PROVIDED INFORMATION:
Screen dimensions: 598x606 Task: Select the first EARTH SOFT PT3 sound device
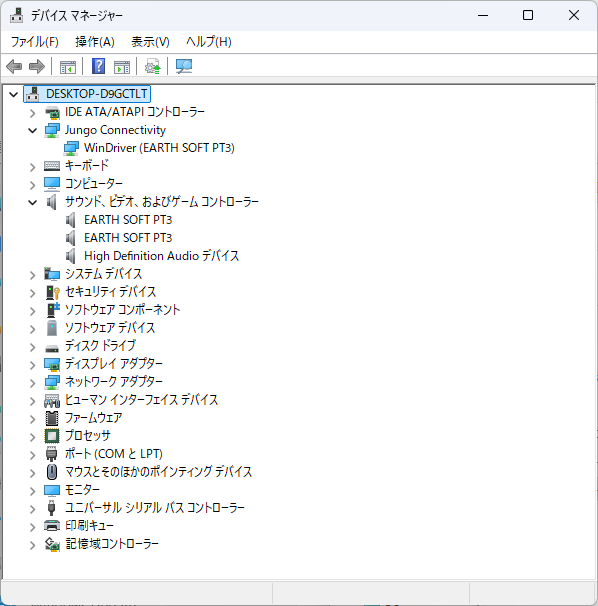pyautogui.click(x=128, y=220)
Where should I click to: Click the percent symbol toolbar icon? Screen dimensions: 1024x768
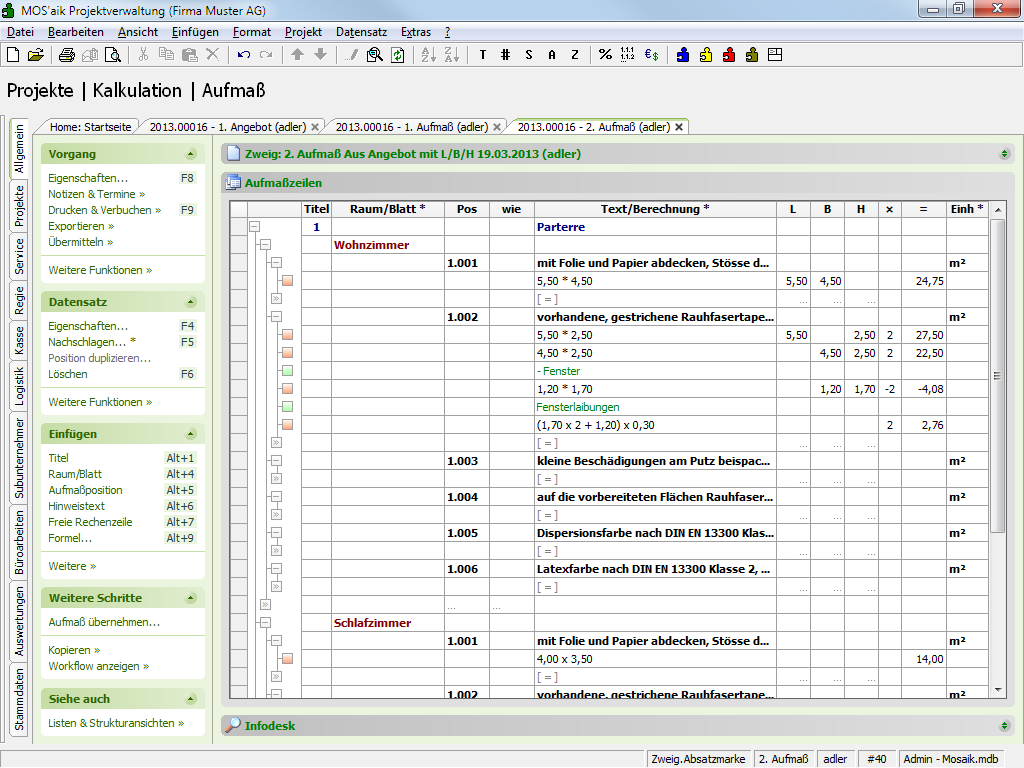(x=605, y=55)
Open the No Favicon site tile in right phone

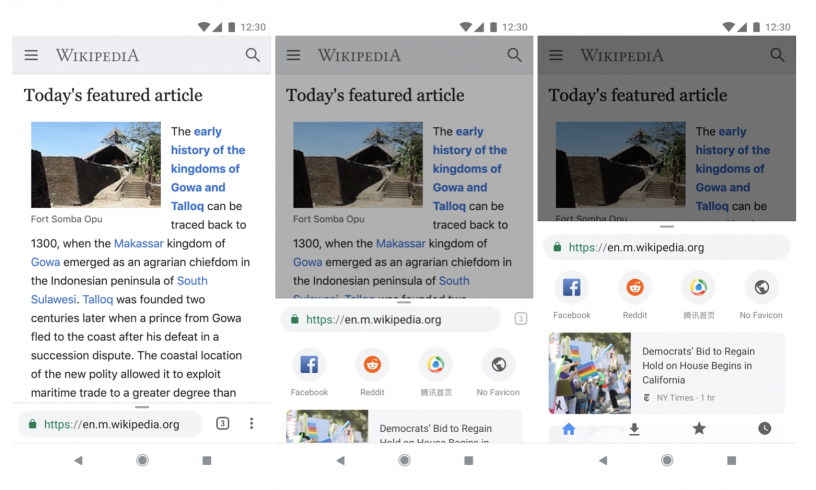coord(761,294)
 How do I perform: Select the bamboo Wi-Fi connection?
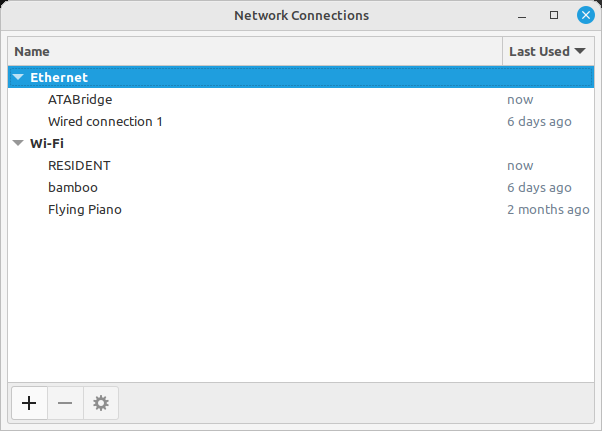coord(73,187)
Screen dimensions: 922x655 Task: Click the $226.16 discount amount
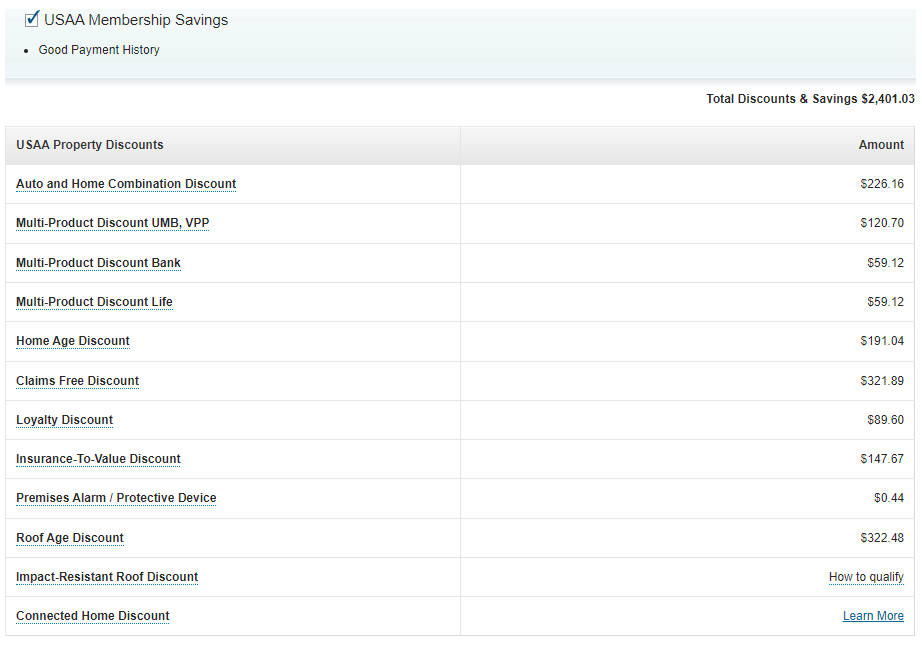(x=881, y=184)
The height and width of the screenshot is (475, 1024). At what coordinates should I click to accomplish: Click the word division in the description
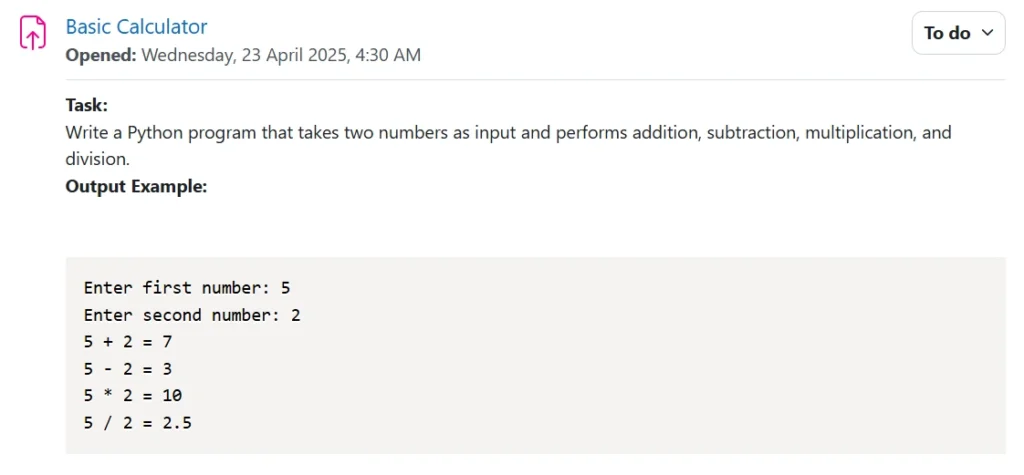click(98, 158)
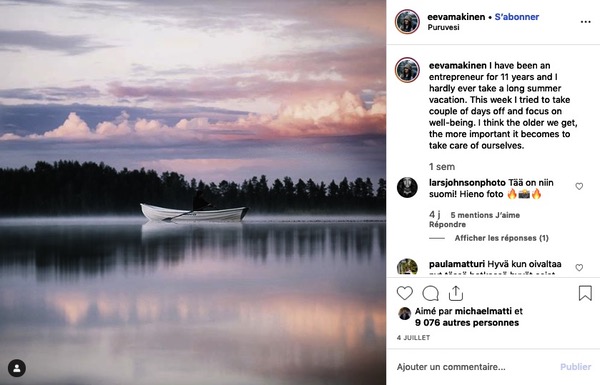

WHAT THE TASK REQUIRES: All lines above between the line that contains "How do I perform: Select" and the last line of the entries, both included, must be transcribed exactly. No pictures are to appear.

COMPLETED TASK:
 How do I perform: Select the bamboo Wi-Fi connection?
coord(73,187)
Screen dimensions: 922x655 Task: Click the $226.16 discount amount
(x=881, y=184)
The height and width of the screenshot is (475, 1024). At what coordinates should I click to accomplish: Click the word division in the description
click(98, 158)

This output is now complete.